Similarly, Bruce Eesly’s New Farmer turns the gaze back on us, using AI to fabricate eerily pristine photos of fake agriculture from the green revolution of the 1960s onwards. The farmers appear too symmetrical, too perfect—uncanny androids of pastoral myth. The vegetables, too, become increasingly grotesquely engineered as the images continue up throughout time. AI, in Eesly’s hands, becomes both a mirror and a trickster: it mimics our aesthetic desires, only to expose their absurdity when taken to the extreme. Control, it turns out, is another illusion of the ego. At the same time, New Farmer confronts us with a scarier reality of humanity’s loss of control: It is not just the future that seems uncertain with the arrival of AI, it is also our past and how it will be transformed into dangerous fake narratives depending on who will be in charge of our archival memory.

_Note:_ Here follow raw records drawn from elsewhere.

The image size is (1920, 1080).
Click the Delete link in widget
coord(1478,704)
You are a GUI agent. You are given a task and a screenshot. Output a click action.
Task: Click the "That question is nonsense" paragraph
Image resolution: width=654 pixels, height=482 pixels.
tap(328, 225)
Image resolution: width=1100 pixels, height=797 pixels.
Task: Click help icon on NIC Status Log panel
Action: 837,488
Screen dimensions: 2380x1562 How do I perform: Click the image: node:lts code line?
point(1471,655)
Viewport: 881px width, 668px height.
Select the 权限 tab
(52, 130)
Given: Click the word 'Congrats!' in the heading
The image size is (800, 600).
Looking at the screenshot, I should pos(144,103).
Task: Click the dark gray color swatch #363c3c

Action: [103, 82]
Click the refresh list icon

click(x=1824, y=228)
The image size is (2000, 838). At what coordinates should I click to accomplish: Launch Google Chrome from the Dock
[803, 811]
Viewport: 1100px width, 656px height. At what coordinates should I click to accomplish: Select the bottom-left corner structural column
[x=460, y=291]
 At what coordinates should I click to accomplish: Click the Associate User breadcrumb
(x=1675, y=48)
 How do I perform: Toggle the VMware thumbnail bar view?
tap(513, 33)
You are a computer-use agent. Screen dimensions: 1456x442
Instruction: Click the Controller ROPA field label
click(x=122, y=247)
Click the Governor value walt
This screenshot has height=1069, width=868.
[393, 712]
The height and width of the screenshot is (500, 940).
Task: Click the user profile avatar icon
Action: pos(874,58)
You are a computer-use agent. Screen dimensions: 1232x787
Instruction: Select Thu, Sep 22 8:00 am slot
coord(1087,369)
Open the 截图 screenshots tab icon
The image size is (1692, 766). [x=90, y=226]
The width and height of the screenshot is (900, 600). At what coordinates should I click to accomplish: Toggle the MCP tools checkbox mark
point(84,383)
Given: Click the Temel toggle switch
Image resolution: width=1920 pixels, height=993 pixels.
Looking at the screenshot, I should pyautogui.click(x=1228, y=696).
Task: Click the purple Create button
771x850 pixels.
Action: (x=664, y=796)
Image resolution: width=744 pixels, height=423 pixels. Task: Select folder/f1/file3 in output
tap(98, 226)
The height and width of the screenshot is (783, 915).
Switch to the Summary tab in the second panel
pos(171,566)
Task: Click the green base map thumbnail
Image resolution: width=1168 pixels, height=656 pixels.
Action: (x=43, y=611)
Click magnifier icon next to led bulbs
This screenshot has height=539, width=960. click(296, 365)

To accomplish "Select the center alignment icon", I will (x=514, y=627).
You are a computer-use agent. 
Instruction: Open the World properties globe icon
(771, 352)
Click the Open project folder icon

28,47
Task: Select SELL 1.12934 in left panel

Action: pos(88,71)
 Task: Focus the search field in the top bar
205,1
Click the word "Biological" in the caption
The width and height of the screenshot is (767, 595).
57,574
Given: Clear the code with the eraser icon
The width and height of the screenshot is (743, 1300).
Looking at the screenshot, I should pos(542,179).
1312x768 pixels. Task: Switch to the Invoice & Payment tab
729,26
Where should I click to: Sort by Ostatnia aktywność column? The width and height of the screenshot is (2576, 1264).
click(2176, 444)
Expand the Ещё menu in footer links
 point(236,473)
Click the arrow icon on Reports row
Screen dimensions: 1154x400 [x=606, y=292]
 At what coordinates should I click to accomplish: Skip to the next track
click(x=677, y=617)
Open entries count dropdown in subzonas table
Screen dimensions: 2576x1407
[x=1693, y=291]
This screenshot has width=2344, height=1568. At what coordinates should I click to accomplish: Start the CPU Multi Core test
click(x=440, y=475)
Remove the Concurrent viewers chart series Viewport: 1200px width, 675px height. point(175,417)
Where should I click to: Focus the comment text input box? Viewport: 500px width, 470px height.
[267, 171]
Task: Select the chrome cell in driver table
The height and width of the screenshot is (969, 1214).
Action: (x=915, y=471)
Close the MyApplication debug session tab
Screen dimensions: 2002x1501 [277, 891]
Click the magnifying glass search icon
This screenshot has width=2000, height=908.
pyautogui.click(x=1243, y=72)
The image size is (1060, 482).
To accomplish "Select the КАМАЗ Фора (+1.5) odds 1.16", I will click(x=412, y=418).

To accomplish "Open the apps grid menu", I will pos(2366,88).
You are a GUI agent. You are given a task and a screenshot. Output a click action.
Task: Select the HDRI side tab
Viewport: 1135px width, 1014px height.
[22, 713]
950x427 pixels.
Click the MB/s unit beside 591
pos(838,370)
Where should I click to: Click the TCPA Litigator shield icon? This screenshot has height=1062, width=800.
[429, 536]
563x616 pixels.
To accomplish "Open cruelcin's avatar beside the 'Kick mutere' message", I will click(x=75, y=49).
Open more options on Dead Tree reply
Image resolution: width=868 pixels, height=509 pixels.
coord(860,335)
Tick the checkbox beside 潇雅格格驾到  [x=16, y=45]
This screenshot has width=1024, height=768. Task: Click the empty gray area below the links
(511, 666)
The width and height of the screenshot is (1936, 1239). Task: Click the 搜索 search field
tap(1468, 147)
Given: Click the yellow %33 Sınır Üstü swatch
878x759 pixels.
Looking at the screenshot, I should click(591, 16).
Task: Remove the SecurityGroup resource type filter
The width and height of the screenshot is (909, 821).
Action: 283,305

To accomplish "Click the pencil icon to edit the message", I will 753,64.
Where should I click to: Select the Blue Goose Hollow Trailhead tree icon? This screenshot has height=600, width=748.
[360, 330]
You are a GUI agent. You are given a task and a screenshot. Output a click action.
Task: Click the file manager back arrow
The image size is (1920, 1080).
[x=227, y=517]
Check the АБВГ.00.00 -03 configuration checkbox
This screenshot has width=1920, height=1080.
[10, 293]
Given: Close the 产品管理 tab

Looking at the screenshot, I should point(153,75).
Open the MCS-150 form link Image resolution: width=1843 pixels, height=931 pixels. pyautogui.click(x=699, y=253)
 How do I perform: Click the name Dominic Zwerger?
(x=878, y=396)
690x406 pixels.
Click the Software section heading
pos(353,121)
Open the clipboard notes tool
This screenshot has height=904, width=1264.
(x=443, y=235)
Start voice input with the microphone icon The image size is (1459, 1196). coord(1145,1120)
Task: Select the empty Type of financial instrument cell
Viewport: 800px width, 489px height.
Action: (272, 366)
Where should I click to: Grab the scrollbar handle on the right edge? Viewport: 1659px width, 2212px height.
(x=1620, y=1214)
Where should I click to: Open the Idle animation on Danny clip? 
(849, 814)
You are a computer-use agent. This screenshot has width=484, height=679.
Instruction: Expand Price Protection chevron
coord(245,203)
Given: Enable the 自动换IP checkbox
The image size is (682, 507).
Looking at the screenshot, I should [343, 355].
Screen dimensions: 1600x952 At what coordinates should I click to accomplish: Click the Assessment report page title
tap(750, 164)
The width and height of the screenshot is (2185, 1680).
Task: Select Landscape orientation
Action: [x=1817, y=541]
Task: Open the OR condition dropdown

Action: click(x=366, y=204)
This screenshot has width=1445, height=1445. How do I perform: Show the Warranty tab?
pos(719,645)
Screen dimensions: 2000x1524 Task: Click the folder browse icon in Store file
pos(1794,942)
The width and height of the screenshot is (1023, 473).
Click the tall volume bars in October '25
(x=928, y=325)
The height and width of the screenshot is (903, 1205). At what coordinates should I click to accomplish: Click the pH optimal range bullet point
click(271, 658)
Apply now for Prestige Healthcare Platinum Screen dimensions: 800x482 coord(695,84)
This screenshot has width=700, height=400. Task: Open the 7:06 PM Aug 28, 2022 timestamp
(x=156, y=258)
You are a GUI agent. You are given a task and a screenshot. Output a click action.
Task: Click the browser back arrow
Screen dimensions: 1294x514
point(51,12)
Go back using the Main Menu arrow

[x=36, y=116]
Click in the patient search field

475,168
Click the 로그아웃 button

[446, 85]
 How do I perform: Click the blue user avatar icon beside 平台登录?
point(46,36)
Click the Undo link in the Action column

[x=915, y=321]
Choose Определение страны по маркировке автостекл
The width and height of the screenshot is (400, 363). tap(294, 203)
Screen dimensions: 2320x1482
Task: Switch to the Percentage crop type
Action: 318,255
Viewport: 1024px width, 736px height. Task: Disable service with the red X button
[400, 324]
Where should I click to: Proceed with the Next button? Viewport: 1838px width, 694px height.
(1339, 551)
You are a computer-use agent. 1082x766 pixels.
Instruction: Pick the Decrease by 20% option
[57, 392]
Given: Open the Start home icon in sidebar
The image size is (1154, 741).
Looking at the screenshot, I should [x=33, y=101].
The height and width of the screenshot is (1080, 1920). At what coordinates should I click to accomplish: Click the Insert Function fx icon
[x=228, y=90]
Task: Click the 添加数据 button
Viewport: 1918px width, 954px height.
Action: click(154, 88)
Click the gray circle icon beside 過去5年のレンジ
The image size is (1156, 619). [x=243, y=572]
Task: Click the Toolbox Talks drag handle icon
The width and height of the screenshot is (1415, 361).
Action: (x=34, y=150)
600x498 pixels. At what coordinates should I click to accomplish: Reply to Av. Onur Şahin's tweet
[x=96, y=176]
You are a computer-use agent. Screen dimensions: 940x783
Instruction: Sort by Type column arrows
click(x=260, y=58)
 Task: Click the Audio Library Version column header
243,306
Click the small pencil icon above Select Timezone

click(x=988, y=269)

Toward an Eco-Logic: Shared Agency in Hybrid Systems
Across these works, a shared message emerges: the future is not about artificial intelligence replacing human intelligence. Instead, Hybrid Futures suggest the imaginary of a future where both are enmeshed in a broader web of ecological and machinic systems and where agency is distributed, not centralized.
Ego-logic defines through separation: human over machine, mind over matter, self over world. Eco-logic, by contrast, is relational. In such a logic, even the question of AI “matching” human cognition becomes irrelevant. Why measure intelligence by a single standard, when cognition is already multiple and hybrid?
Hybrid Futures doesn’t simply critique the ego—it offers alternatives through non-linear storytelling, ritualistic approaches to data, entangled perspectives, and synthetic aesthetics, that the artworks enact through new forms of knowing. They don’t tell us to give up being human, but they ask us to give up being human alone.

We Are Already Hybrid
Elektron’s Hybrid Futures arrives at a moment when the limits of the ego—and the civilizations built upon it—are becoming impossible to ignore. Climate instability, algorithmic governance, and post-human artificial knowledge are not futuristic—they are here. As such, the exhibition invites us not to resist hybridity, but to recognize that we are already hybrid and to let artistic imaginaries make us grapple with these thoughts in a safe and dialogical environment. The artworks give us a shared space of exploration of the current technological and climatic realities that still seem too fictional to let us fully integrate them.
To survive this shift, their shared message is to trade the ego’s illusion of mastery for the eco-logics of co-existence. Intelligence must be reimagined not as what separates us from the world, but as what connects us more deeply within it. It may seem extremely scary to let that idea sink in and really become part one’s worldview. But digital art, Hybrid Futures suggests, helps us get there.